SHARE 乾久美子建築設計事務所による”共愛学園前橋国際大学4号館設計プロポーザル”の最優秀賞案
乾久美子建築設計事務所による”共愛学園前橋国際大学4号館設計プロポーザル“の最優秀賞案です。2010年8月3日に行われた最終審査で乾久美子建築設計事務所が最優秀賞に選ばれました。ここでは、その提案と乾による解説のテキストを紹介します。
2階平面図
1階平面図
断面図
以下、建築家によるテキストです。
学生食堂(大レストラン、カフェ)を中心にした集いの場、メディアセンターや教室などの学びの場という、ふたつの機能を内包する建築です。
私たちは<自然なリズム>をとりいれた建築を提案しました。必要面積から割り出される偶発的な壁柱の配置により、向かいあう部屋同士の関係が多様化します。それにより、小さな部屋と大きな部屋が連結したり、つながり方に選択肢がふえたりと、部屋同士の新しい関係性が生まれるわけです。それぞれの空間の落ち着き(静寂・一人)をのこしたまま他の空間へと自由に連続(にぎわい・みんな)していくように、静寂とにぎわいが両立するような建築を目指しています。
各エリアは大きく「学び」「集い・憩い」に分かれています。さらに、各ゾーンの中もストライプ状に明解にゾーニングされます。同時に向かい合う部屋同士の多様な関係性によって、ゾーニングを超えた重ね使いが可能となっているので、各エリアをダイナミックに補完しあう魅力的な連続性も生まれます。
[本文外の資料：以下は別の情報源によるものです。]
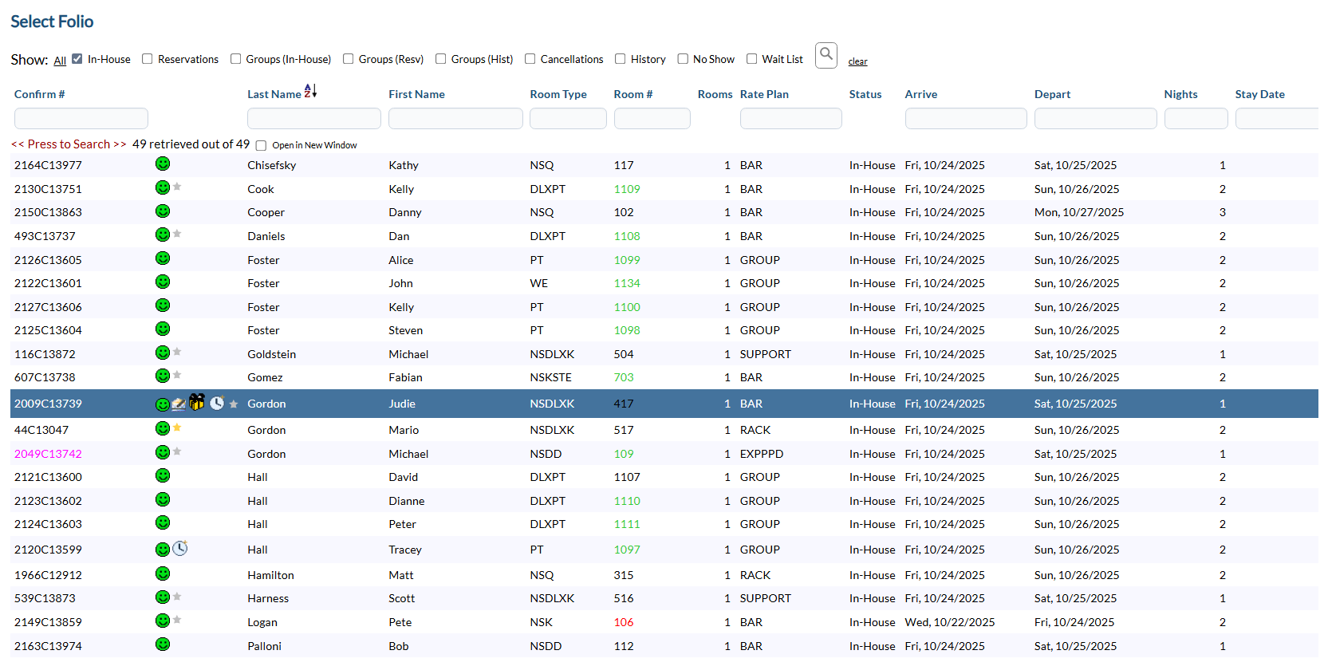Toggle the Last Name A-Z sort icon
Image resolution: width=1328 pixels, height=670 pixels.
pyautogui.click(x=310, y=91)
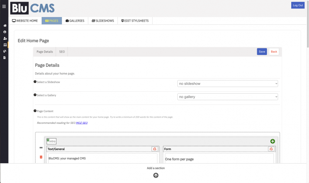This screenshot has height=183, width=309.
Task: Click green plus icon in intro section
Action: pos(273,141)
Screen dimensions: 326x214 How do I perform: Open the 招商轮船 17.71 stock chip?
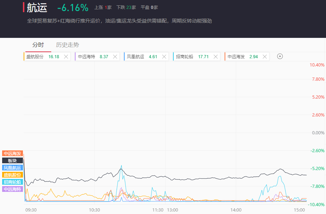pyautogui.click(x=192, y=56)
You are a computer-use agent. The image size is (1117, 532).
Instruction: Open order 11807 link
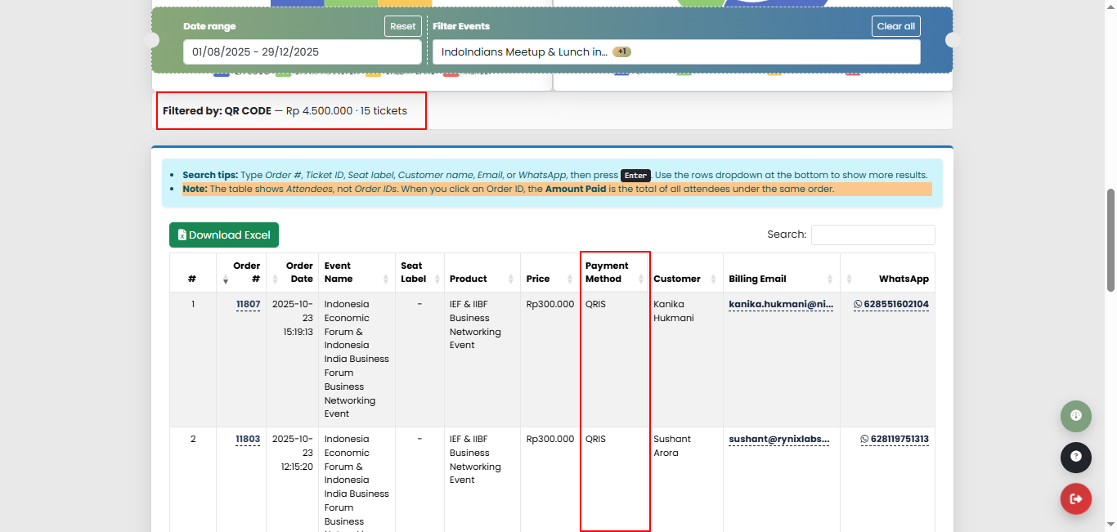pyautogui.click(x=248, y=304)
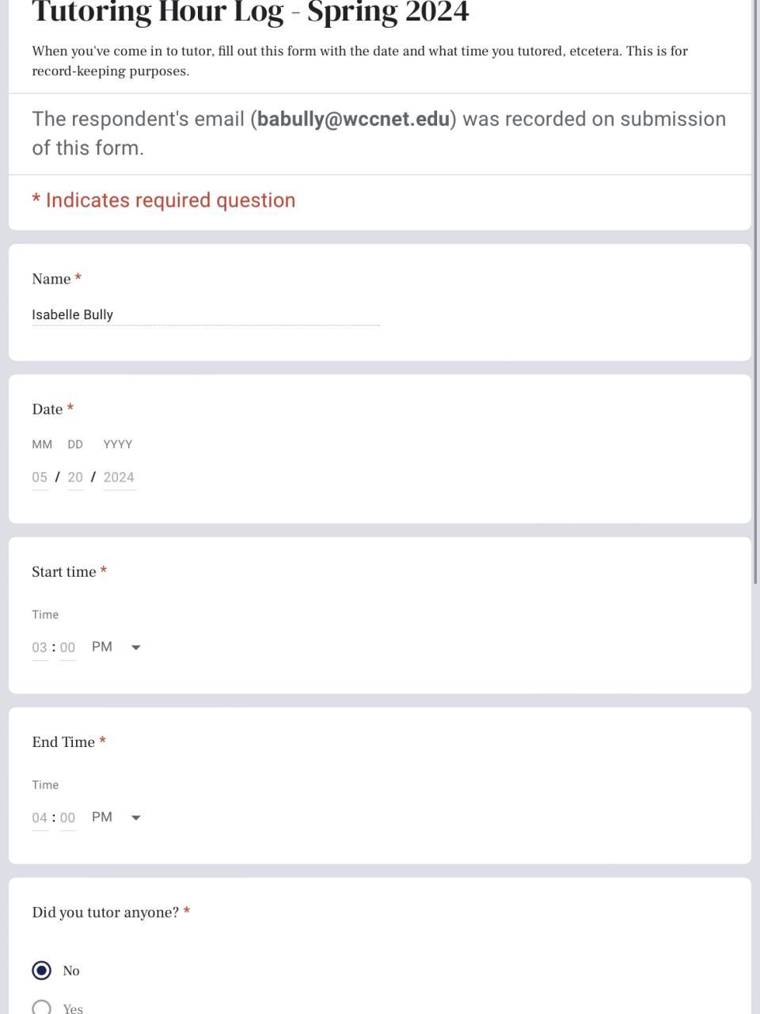Click the Start time hour field
Image resolution: width=760 pixels, height=1014 pixels.
(40, 647)
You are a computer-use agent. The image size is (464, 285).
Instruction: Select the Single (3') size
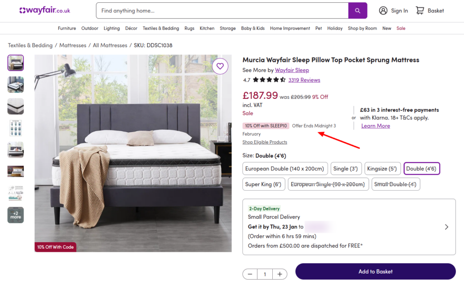click(346, 168)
つまり、ゾーニングの独立性と連続性が共存したような建築になっています。
また、シンプルで素なモチーフによって、キリスト教的精神をやわらかく感じさせる場をつくることを考えています。トップライトから降り注ぐ光や、大階段、また壁と床の重なりによる十字架のモチーフなどにより、<めぐみの場所>と感じ取れるイメージを作り出そうとしています。
さらに、計画される4号館とチャペルとの間にオープンスペースをつくることで、オープンスペースと建物の反復という構造を顕在化させる提案をしました。
また、新しい4号館のファサードを明確にキャンパスモール側に向けることで、キャンパスモールにすべての建築の正面が向いているという既存の状態を、継承・発展させることを考えました。